Boogaloo: The Quintessence Of American Popular Music
In Boogaloo: The Quintessence of American Popular Music, Arthur Kempton attempts an ambitious and stylish history of what he terms “Aframerican” music — from gospel to soul and rap, from Thomas Dorsey to Curtis Mayfield and Tupac Shakur. The results are impressively idiosyncratic, and more than a little frustrating.
“I am my book’s only original source,” Kempton notes up front, by which he means that every fact in Boogaloo has been “plundered” from other books. This isn’t necessarily a problem. But it does mean that the success of Kempton’s book depends upon how engagingly he revisits well-known tales — and upon whatever he can provide in the way of fresh critical insight.
On the narrative front, Kempton’s effectiveness is hit-and-miss. His detailing of the final days of Memphis’ Stax records reads too much like the sour, years-long financial deal that period was. On the other hand, his recounting of Sam Cooke’s rise from gospel circuit to pop stardom and early death is a vivid recounting of an important tale. Then again, you might as well just read for yourself the book Kempton read, Daniel Wolff’s indispensable You Send Me.
As for critical insights, Kempton does have a real knack for locating widespread human tendencies within the details of individual experience, and for expressing them aphoristically. He notes of an about-to-crossover Mahalia Jackson in the late 1940s that she “was on the verge of being noticed by people who mistook for a discovery something they had overlooked.” Evaluating the commercial and aesthetic instincts of Specialty Records chief Art Rupe, Kempton concludes that Rupe frequently confused “what [he] knew for everything [he] needed to know.”
But when Kempton strays beyond such human-scale observations to posit an overriding thesis, he’s less successful. Kempton juxtaposes the sayings and actions of Motown founder Berry Gordy, for instance, with quotations from Iceberg Slim (the pimp persona of writer Robert Beck). He later does the same with rapper Tupac Shakur and thuggish impresario Suge Knight. In contrast to these “player” types, Kempton places assimilation-minded figures such as Cooke, gospel pioneer Thomas Dorsey, and producer-cum-fashion-mogul Russell Simmons.

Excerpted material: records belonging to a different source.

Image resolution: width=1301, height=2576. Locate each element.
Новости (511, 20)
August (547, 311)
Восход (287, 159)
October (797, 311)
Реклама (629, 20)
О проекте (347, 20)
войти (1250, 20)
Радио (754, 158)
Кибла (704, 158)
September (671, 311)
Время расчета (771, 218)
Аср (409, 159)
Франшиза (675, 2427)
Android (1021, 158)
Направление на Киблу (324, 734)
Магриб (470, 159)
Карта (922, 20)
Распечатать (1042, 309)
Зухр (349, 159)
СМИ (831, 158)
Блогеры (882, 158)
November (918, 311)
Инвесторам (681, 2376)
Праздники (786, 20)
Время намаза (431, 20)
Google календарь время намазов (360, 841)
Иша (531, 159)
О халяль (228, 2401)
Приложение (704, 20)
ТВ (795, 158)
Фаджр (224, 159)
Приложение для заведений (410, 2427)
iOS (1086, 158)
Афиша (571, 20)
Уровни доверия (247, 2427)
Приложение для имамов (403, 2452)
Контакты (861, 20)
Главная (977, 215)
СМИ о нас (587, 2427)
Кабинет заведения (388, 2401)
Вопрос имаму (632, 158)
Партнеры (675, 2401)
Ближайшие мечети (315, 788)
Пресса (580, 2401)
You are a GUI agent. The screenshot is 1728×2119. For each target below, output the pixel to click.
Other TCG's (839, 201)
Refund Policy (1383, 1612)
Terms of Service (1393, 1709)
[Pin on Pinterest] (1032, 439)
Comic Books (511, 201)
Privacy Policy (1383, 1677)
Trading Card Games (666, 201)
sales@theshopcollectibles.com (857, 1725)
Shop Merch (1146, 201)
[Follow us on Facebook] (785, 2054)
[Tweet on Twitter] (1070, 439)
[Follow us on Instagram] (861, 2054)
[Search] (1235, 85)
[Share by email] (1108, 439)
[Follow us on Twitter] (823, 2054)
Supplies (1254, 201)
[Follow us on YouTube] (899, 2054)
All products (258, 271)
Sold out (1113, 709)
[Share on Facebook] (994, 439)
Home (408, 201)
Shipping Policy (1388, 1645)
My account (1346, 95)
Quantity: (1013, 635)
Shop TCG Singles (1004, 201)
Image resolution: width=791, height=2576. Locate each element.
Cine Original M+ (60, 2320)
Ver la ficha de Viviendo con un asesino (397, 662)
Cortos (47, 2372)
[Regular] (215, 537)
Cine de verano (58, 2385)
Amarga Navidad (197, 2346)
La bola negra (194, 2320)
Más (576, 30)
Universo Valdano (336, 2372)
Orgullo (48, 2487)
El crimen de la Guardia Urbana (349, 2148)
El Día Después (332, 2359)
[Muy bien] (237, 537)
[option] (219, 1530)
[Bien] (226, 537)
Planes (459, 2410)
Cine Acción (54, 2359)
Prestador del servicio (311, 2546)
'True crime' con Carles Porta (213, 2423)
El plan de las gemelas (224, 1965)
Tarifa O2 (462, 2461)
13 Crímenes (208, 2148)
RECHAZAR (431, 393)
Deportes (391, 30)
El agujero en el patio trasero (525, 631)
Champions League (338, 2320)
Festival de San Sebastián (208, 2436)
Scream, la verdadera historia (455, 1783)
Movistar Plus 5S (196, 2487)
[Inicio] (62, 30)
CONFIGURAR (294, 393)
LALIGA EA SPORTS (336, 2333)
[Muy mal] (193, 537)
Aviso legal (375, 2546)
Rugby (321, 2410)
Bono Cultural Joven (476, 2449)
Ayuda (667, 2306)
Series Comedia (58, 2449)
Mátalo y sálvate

“The romance of pimping,” Kempton argues, “is as much an article of faith among members of the unassimilable caste as the efficacy of hard work, education and a correct appearance is for strivers.” This too is a keen observation. Yet in arguing the point, Kempton frequently overlooks that his subjects, like all humans, have a vexing tendency to live lives that contradict such limiting categories.
Worse, Boogaloo neglects what ostensibly inspired it in the first place: the music. We’re far more likely to hear about personal rivalries and business dealings than about records or performances.
For instance, when Kempton discusses Temptations lead singer David Ruffin, he recounts the tawdriness of Ruffin’s death by crack, as well as how some mourners acted the fool at his funeral. What he doesn’t offer is anything about Ruffin’s singing; we don’t even get so much as the title of one of his hits.
If Kempton had paused, even for just a paragraph, to listen closely to Ruffin sing, say, “My Whole World Ended (The Day You Stopped Loving Me)”, his debut solo single, it might have revealed more of “the quintessence of American popular music” than all this book’s fascination with behind-the-scenes pimping and striving ever could.